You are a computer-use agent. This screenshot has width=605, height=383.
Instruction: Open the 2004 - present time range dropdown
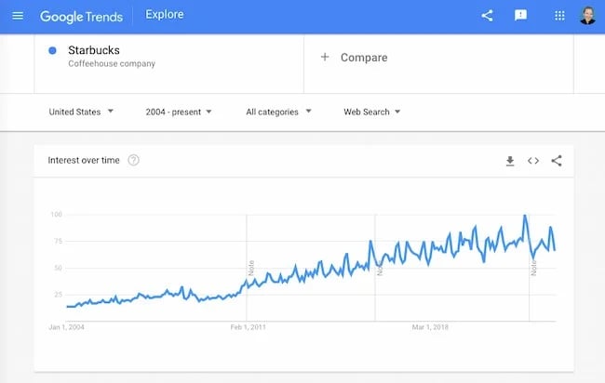[x=179, y=112]
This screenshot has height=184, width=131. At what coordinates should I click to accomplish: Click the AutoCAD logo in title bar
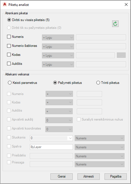5,4
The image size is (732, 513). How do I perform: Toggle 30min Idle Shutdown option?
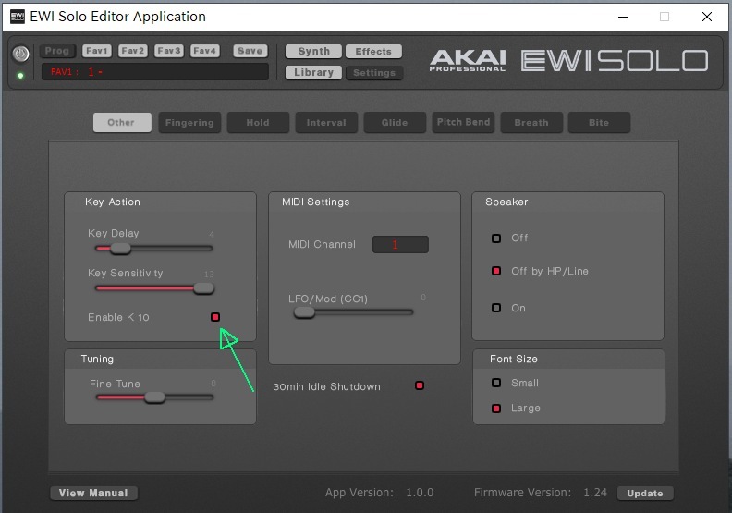click(x=420, y=385)
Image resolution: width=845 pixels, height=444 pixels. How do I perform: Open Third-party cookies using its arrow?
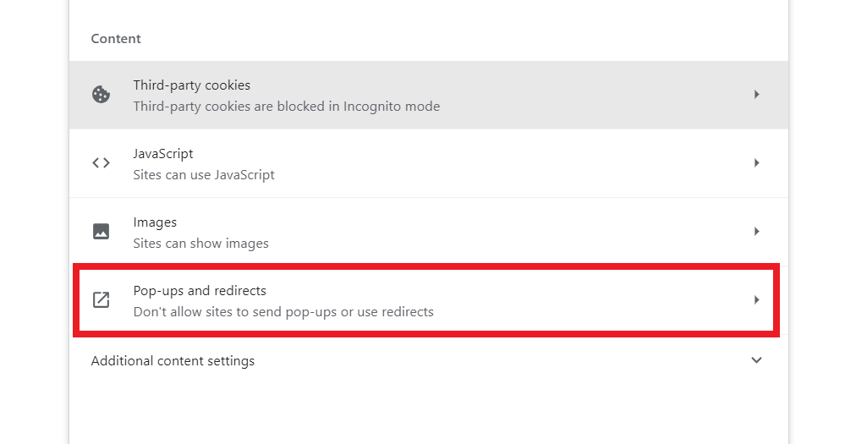point(757,95)
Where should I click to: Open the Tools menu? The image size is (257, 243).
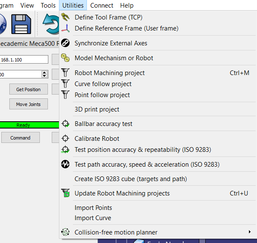tap(48, 6)
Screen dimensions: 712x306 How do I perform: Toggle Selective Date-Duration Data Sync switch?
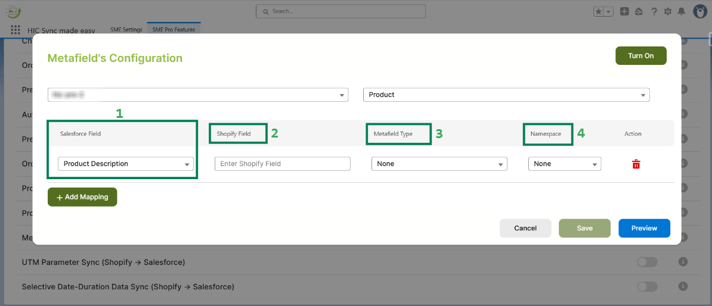[x=647, y=287]
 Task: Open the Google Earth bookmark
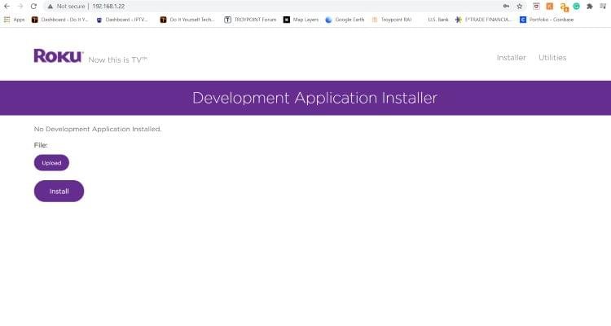click(x=345, y=19)
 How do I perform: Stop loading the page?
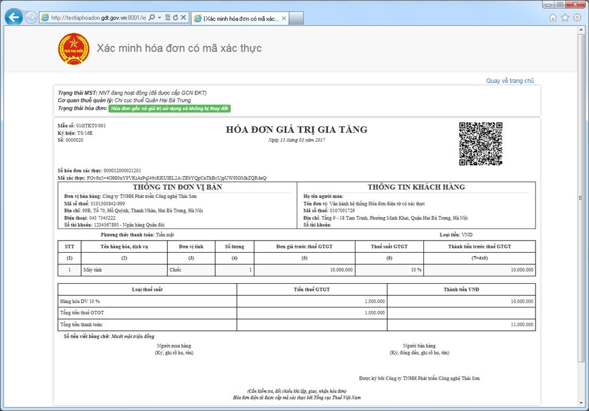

- - - - -

PROBLEM STATEMENT: Leave the pictures out and restate the listing word for word.

EXERCISE SOLUTION:
You are a computer-use agent. This screenshot has width=605, height=383.
Instruction: Open the 2004 - present time range dropdown
[x=179, y=112]
This screenshot has height=184, width=131. At what coordinates should I click to accomplish: Click the AutoCAD logo in title bar
5,4
The image size is (732, 513). How do I perform: Toggle 30min Idle Shutdown option?
click(x=420, y=385)
Image resolution: width=845 pixels, height=444 pixels. How do I perform: Open Third-party cookies using its arrow?
point(757,95)
Where should I click to: Open the Tools menu? The image size is (257, 243).
tap(48, 6)
Screen dimensions: 712x306 How do I perform: Toggle Selective Date-Duration Data Sync switch?
[x=647, y=287]
 Task: Open the Google Earth bookmark
click(x=345, y=19)
 How do I perform: Stop loading the page?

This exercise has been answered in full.